● **Text segment**:
So now its 100-acres of freedom, cats, cows, dogs and all that good stuff.

Saturday, October 13, 2007

The Canoe and the Clubhouse


On looking back over the years, one event each summer still holds wonderful memories. Grandpa’s dad would rent a cottage on Wall Lake for 1 or 2 weeks. What fun! A fishing pole and a piece of bread could catch hundreds of bluegills and sunfish right off the dock. Of course they were small and had to be tossed back but still it was a lot of fun.

It was at this lake that he first saw a beautiful, streamlined boat with the ends turned up. Great-grandpa said it was a canoe and acted like it was as deadly as a rattlesnake. You get in one, go out in the water and tip over and drown. Looking around he noticed quite a few of those “canoes”. In the evening people would be out in them fishing or just paddling around. He watched anxiously for them to turn over and drown everyone, but it never happened. So the day came when a cousin came over. As soon as all the older folks had arrived they got into boats and left for a resort on the other side of the lake. The 2 boys put the dreaded canoe in the water and climbed in. How nice it responded to a stroke of the paddle. Soon they were cruising around the lake. Everything went fine until they met up with dad and mom on the far side. They looked at the boys in shock and horror. We were told in no uncertain terms to go back home before we tipped over. We got told again of the canoes propensity to turn over and drown all on board. This must be what makes them so popular!

● **Record excerpts**:
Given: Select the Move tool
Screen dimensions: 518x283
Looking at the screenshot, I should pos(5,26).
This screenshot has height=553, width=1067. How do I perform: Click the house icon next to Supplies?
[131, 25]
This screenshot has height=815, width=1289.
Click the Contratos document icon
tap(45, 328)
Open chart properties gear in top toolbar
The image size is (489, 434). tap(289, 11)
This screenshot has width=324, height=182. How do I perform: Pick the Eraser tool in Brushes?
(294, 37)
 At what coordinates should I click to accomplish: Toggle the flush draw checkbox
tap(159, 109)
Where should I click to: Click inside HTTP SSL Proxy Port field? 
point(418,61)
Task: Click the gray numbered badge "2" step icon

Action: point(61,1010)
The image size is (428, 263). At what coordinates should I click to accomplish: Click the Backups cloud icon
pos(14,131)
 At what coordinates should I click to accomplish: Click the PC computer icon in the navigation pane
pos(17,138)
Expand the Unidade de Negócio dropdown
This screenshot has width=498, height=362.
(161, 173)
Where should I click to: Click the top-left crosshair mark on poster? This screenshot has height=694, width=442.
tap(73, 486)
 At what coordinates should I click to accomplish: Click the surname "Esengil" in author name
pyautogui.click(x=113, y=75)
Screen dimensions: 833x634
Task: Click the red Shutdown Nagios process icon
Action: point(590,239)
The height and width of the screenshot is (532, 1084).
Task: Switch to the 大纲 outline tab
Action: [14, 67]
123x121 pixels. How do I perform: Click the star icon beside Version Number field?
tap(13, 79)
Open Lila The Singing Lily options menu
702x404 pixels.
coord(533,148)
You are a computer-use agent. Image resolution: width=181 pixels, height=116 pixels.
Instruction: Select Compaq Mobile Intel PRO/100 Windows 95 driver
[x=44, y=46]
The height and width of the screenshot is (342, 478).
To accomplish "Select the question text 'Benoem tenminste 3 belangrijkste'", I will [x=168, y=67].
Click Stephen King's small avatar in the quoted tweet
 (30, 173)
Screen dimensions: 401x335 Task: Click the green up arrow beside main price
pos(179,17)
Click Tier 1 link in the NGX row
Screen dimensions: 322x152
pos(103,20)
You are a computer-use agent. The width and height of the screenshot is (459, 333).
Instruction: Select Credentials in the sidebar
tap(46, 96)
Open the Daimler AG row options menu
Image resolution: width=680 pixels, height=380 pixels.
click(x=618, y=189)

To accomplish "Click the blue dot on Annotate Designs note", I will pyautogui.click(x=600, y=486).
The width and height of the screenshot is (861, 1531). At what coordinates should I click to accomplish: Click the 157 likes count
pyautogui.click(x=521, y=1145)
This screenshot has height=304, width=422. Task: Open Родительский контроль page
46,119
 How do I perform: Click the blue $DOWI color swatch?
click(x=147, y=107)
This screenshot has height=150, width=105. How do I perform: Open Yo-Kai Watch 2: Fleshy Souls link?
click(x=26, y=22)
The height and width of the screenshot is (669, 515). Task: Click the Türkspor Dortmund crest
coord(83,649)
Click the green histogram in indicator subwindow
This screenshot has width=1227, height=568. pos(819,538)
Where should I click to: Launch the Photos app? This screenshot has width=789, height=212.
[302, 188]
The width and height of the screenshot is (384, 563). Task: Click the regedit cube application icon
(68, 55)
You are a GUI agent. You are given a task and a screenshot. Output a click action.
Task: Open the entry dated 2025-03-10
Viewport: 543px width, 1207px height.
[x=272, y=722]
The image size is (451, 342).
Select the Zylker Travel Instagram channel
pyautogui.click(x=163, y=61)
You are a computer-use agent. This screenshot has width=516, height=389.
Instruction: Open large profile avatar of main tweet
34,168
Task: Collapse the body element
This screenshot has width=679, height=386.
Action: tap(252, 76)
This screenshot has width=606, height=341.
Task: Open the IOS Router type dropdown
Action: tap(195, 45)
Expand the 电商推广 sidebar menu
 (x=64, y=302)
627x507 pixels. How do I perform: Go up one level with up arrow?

● **Given instruction 1**:
Answer these about the Wall Lake story:
(a) For how long would Grandpa's dad rent the cottage?
(b) Which two kinds of fish could be caught right off the dock?
(c) Where did the older folks go by boat once they had all arrived?
● **Given instruction 2**:
Reproduce word for word the part of the Wall Lake story starting at "The Canoe and" and ending at "lot of fun.".

● **Expected answer 1**:
(a) 1 or 2 weeks
(b) Bluegills and sunfish
(c) To a resort on the other side of the lake

● **Expected answer 2**:
The Canoe and the Clubhouse


On looking back over the years, one event each summer still holds wonderful memories. Grandpa’s dad would rent a cottage on Wall Lake for 1 or 2 weeks. What fun! A fishing pole and a piece of bread could catch hundreds of bluegills and sunfish right off the dock. Of course they were small and had to be tossed back but still it was a lot of fun.